30 May 2008

Studies: gator blood, sudden infant death syndrome

I blogged earlier on new research that alligator blood may contain potent antimicrobial compounds. Now the Miami Herald has done a nice long story that thoughtfully explores the possibilities and limitations of that research. (Hat tip to KSJ ScienceTracker for noting the story.)

And via the BBC, here is a report that British researchers believe some vases of Sudden Infant Death Syndrome (which the English call " sudden unexpected death in infancy (SUDI)") may be due to undetected bacterial infections.
The researchers took samples from 470 babies who had died suddenly, and tested them for the presence of bacteria, particularly those capable of causing illness, such as Staphylococcus aureus or E. coli.
In some cases, the cause of death was known to be a bacterial infection, or completely unrelated to infection, for example a heart defect or accident.

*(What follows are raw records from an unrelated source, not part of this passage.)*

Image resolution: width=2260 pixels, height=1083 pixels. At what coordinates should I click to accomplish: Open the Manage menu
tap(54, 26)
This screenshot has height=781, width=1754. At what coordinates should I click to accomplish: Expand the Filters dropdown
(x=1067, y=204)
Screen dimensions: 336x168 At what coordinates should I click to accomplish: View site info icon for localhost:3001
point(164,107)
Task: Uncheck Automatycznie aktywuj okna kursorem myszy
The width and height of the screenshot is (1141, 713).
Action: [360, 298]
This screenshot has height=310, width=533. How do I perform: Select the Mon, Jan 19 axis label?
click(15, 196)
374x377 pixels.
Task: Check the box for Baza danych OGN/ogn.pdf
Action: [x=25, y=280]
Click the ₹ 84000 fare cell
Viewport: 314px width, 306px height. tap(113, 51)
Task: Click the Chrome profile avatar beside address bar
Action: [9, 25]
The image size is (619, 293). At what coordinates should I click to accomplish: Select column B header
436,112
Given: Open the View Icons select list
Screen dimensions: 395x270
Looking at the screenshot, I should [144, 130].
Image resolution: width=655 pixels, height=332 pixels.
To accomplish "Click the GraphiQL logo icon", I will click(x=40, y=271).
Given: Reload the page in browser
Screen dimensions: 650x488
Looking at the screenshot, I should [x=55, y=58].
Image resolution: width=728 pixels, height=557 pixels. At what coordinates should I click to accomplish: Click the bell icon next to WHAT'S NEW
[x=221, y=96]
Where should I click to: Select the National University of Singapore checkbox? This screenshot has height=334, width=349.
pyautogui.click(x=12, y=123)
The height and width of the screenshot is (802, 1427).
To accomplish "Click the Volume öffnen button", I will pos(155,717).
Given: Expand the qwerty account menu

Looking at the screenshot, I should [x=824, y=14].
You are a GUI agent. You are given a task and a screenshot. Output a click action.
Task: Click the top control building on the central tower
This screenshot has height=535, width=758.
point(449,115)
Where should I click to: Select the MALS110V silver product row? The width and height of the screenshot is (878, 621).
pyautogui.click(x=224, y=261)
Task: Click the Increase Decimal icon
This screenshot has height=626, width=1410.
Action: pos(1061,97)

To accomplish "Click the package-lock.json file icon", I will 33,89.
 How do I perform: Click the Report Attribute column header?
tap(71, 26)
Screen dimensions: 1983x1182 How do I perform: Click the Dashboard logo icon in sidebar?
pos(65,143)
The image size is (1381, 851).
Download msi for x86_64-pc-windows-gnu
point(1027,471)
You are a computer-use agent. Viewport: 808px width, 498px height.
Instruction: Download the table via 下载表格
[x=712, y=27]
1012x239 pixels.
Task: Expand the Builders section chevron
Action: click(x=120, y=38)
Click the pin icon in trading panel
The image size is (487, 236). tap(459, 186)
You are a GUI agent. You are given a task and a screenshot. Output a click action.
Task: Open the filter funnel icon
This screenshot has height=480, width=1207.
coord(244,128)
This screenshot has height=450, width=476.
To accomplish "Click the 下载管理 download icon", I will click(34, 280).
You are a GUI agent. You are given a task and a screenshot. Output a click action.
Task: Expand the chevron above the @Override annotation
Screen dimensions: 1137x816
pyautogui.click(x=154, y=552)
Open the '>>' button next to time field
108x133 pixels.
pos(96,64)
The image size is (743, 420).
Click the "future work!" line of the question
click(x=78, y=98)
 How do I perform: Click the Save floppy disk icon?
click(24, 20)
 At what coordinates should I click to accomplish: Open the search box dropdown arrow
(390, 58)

The rest were entirely unexplained.
Among those known to have died from a bacterial infection, 24% of the bacteria found were potentially harmful, compared with only 11% of those found in the non-infection group.
However, among the "unexplained" group, the figure was 19%, with 16% of bacteria found in this group identified as Staphylococcus, compared with 9% in the non-infection group. (Emphasis added.)
The authors theorize that toxins produced by staph could interfere with breathing or affect the nervous system. The paper, just published by The Lancet, is here and a Lancet-produced podcast (.mp3) is here.